D’église en temple, au cœur des Cévennes, le Festival du Vigan offre surprises et contrastes. Après le toujours souverain Emmanuel Rossfelder, le fulgurant Miroslav Kultyshev, héros des Piano Masters de Monte Carlo l’an dernier, le public serré dans la petite église d’Arrigas, structure romane métamorphosée en galerie de douceurs kitch au XIXe siècle, et récemment restaurées dans leur jus, a dégusté un moment de délicatesse et de beauté pure, grâce au tandem Hugo Reyne-Pierre Hantaï, dont on n’imagine pas de prime abord qu’ils puissent être autant en connexion, tant leurs personnalités semblent dissemblables. Humour, tendresse, sens de l’échange et fine poésie semblent être l’apanage d’Hugo Reyne, lequel, lorsqu’il ne dirige pas son ensemble La Simphonie du Marais, apparaît décidément comme l’un de nos meilleurs flûtistes.
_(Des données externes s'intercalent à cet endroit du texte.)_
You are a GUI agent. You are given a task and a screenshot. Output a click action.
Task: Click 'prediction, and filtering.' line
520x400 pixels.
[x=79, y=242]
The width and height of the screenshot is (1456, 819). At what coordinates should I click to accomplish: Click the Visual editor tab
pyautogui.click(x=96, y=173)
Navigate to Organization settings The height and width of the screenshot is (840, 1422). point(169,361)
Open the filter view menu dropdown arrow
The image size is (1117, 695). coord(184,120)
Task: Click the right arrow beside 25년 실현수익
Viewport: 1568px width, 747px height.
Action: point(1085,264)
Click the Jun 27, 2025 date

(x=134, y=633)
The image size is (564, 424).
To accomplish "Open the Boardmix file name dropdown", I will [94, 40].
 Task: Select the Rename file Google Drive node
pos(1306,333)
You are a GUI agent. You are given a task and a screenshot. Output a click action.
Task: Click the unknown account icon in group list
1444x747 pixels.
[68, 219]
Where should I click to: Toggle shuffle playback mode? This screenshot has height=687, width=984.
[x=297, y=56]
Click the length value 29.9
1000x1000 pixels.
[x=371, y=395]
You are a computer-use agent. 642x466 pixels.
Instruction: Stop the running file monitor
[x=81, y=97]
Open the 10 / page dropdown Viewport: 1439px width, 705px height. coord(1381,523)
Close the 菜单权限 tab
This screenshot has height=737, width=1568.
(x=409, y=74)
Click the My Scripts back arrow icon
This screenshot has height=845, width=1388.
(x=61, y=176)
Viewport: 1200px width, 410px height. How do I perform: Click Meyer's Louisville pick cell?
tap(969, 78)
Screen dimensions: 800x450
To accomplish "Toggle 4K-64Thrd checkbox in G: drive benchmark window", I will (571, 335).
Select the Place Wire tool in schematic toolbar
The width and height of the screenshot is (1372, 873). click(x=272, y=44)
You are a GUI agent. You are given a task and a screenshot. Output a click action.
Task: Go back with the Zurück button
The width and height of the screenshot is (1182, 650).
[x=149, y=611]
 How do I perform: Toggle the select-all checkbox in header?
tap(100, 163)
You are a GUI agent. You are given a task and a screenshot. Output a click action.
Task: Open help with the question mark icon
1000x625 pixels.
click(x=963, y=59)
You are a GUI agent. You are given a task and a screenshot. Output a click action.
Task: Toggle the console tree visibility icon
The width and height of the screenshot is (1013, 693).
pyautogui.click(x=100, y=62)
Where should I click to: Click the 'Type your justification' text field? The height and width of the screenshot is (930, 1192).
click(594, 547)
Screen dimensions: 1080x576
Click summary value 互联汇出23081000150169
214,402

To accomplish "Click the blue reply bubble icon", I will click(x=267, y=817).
Musant, s’amusant, il a conté l’art de Hotteterre au public, l’amenant au cœur de cette musique délicate et infiniment libre, avant d’attaquer Corelli et Haendel, en duo donc avec un Hantaï tendu, concentré, mais la malice au coin de l’œil. Pur régal que la subtilité d’entente de ces deux-là

En deuxième partie, changement de cap pour Bach pur et dur, avec la Suite en ré mineur BWV 997 et l’Andante de la Sonate en si mineur BWV 1030, encadrant un Prélude joué par Hantaï. Là c’est au tour du claveciniste de capter l’attention, par la fluidité de ses enchaînements, la délicatesse de son parcours aussi nuancé que le clavecin peut le permettre, avec une transparence de cristal. « On n’imagine pas pouvoir tirer autant de merveilles d’un clavecin ! » s’enthousiasmait Christian Debrus, pianiste et fondateur du festival en 1976. Et certes, le jeu d’Hantaï est toujours une redécouverte.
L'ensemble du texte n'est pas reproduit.